OpenSolaris

Printable Version Enter a New Search
Bug ID 6659883
Synopsis HA-SAMBA for SC 3.2 : incorrect grep token in probe can trigger false probe failure
State 10-Fix Delivered (Fix available in build)
Category:Subcategory suncluster:ha-samba
Keywords samba | usr/xpg4/bin/grep
Responsible Engineer Neil Garthwaite
Reported Against 3.2_fcs
Duplicate Of
Introduced In
Commit to Fix 3.2u2_12
Fixed In 3.2u2_12
Release Fixed 3.2u2_fcs(3.2u2_12) , osc(osc_29) (Bug ID:2166055)
Related Bugs
Submit Date 6-February-2008
Last Update Date 18-August-2008
Description
We built a cluster using 
     Solaris 10
     Sun Cluster 3.2
     VxVM /VxFS 4.1
     True Copy
     Samba 3.0.24
     HA-Samba for Sun Cluster 3.2 agent

The logical hostname is called "mscanberra" (here all logical hostname start with ms).
The cluster nodes are mssydney, msmelbourne (the theme for the cluster is the Australia).

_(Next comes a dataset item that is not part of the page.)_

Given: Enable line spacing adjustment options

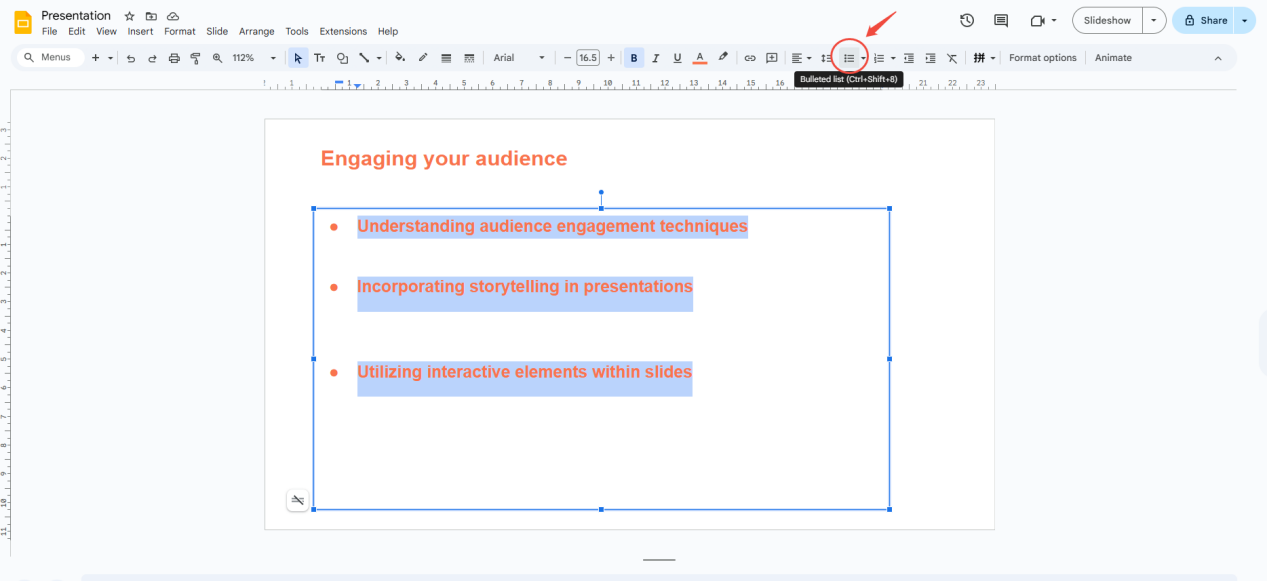Looking at the screenshot, I should [824, 57].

When I start the samba resource, I receive the error message
Feb  6 15:03:23 msmelbourne SC[SUNWscsmb.samba.probe]:mscanberra-rg:mscanberra-smb-server: [ID 182069 daemon.error] check_smbd - Samba server <mscanberra> not working, failed to connect to samba-resource <scmondir>
Feb  6 15:03:53 msmelbourne last message repeated 12 times
Feb  6 15:03:55 msmelbourne SC[SUNWscsmb.samba.probe]:mscanberra-rg:mscanberra-smb-server: [ID 182069 daemon.error] check_smbd - Samba server <mscanberra> not working, failed to connect to samba-resource <scmondir>
Feb  6 15:07:15 msmelbourne last message repeated 77 times

But the customer can access to the netbios share using his PC running Windows XP and Windows Explorer.

Explanation:
The fault monitoring probe runs check_samba (see /opt/SUNWscsmb/bin/functions file).
The line (859) is:
               ${SMBCLIENT} '\\'${NETBIOSNAME}'\'${SAMBA_FMRESOURCE} -s ${SMBCONF} -U `/usr/bin/echo ${SAMBA_FMUSER}` \
                  -c 'pwd;exit' 2>/dev/null | /usr/xpg4/bin/grep -i -e ERR -e FAIL > ${TMPF}

In our case, the smbclient command run is
/mscanberra/product/samba/bin/smbclient '\\mscanberra\scmondir' -s /mscanberra/product/samba/mscanberra/lib/smb.conf -U 'CM\sambamon%samb
apass' -c 'pwd;exit' 2>/dev/null | /usr/xpg4/bin/grep -i -e ERR -e FAIL

In our case, the output of the smbclient is:
   Current directory is \\mscanberra\scmondir\

Unfortunately, mscanberra contains the string ERR if you ignore the upper/lower case (-i of grep).
setting preferred master to no, turns out in following message :

doing parameter preferred master = No

which is in turn matched by  "usr/xpg4/bin/grep -i -e ERR -e FAIL" as an error.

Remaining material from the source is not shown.